D'abord, pour ceux qui s'intéresseraient à la littérature jeunesse polonaise des années 20, sachez qu'il existe à Paris une Association Française Janusz Korczak. Comme ça, ça ne fait pas très fun, certes. Mais le responsable de cette association m'a gentiment confirmé une de mes intuitions sur la composition de Roi Mathias Premier... Courage, un jour, je serai une bonne chercheuse ! L'espoir fait vivre, il paraît, j'espère que c'est vrai. C'était l'épisode du jour sur l'avancement de mon travail de maîtrise, merci d'avoir patienté...
La vraie bonne nouvelle, c'est qu'il y a bientôt une réunion d'amis à Paris. Et qu'il y aura mon meilleur ami, une fille qui m'est très chère et que je n'ai pas vu depuis longtemps, un jeune homme qui m'est également très cher mais pour d'autres raisons et que je ne vois pas assez, et moi. Et qu'on va aller au musée, et parler.

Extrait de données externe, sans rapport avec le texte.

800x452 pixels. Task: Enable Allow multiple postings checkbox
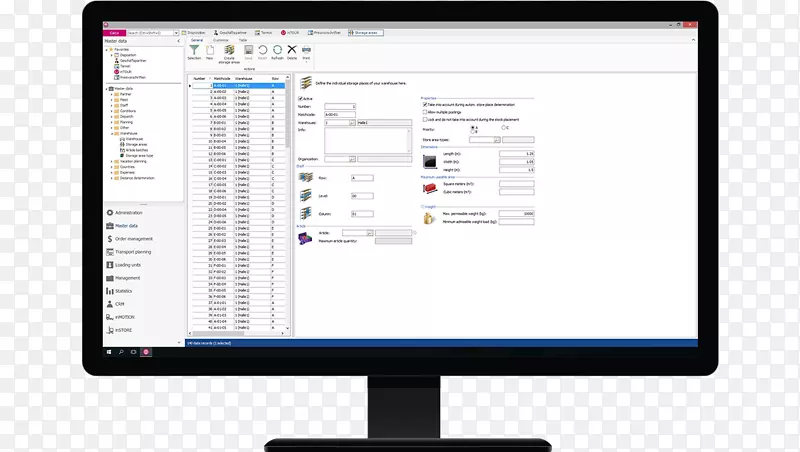424,111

Trois de mes passions (mes amis, la culture et la discussion) réunies en même temps, que demander de mieux ?
Désolée, c'est un jour de coq-à-l'âne... Le sujet d'aujourd'hui, en fait, c'était la psychanalyse : c'est donc un sujet à classer dans Mes haines, mon salon. Tout ça à cause d'un article de Lire, annoncé en couverture comme " Ce que Freud a vraiment dit", ou quelque chose d'approchant, je fais de mémoire... Bref, en bonne curieuse, je me jette sur l'article en question. Et là, déception : ce que Freud a vraiment dit, pour le savoir, il faut lire ses bouquins. A part la bibliographie, l'article n'est ni complet ni sérieux, à mon avis... Je l'ai trouvé d'une partialité incroyable, du genre "Freud est le plus grand génie de l'humanité depuis l'invention de la roue. Peut-on, à la lumière de cette vérité universelle et intangible, discuter son oeuvre ? ". Vous avouerez qu'il y a peut-être mieux comme entrée en matière quand il s'agit, très présomptueusement, de rétablir la vérité...
Vous l'avez sûrement compris, je ne crois pas à la psychanalyse. Je ne crois pas non plus en un dieu, ni en plusieurs d'ailleurs, ni en aucun système qui demande de croire les yeux fermés à quelque chose de pas prouvé. Je sais, j'aurais dû m'inscrire en biologie plutôt qu'en lettres... Alors, la psychanalyse ne m'agace pas quand elle est présentée pour ce qu'elle est : une hypothèse, parmi bien d'autres, sur la structuration de l'âme et de l'esprit humains, mais comme une science, prouvée, démontrée, impossible à contester sans retomber dans l'obscurantisme le plus XVIIIe. Je n'aime pas ce système qui nous condamne à l'erreur perpétuelle, à la recherche aveugle en se cognant aux murs, au malheur et à la fragilité. J'avoue avoir du mal à comprendre comment autant de gens peuvent affirmer se sentir mieux après une psychanalyse qu'avant : d'après ce que j'en ai compris, cela sert à mettre à jour nos faiblesses, pas du tout à les soigner ou à nous aider. La psychanalyse comme courant de pensée du XXe ? D'accord, c'est même plutôt intéressant. La psychanalyse comme science ? Sans moi. Et, c'est ce qui motivait ce mouvement d'humeur, je milite contre les théories psychanalytiques comme explication des oeuvres littéraires. Il y en a, des profs, des critiques, des commentateurs universitaires freudiens... y compris dans ma petite université de province. Une petite critique psychanalytique de temps en temps, pourquoi pas ? C'est vrai que ça donne des résultats étonnants sur certaines oeuvres, au milieu d'un commentaire mortellement ennuyeux sur la plupart des autres. Mais, de temps en temps, arrêter le délire, ça ne serait pas mal.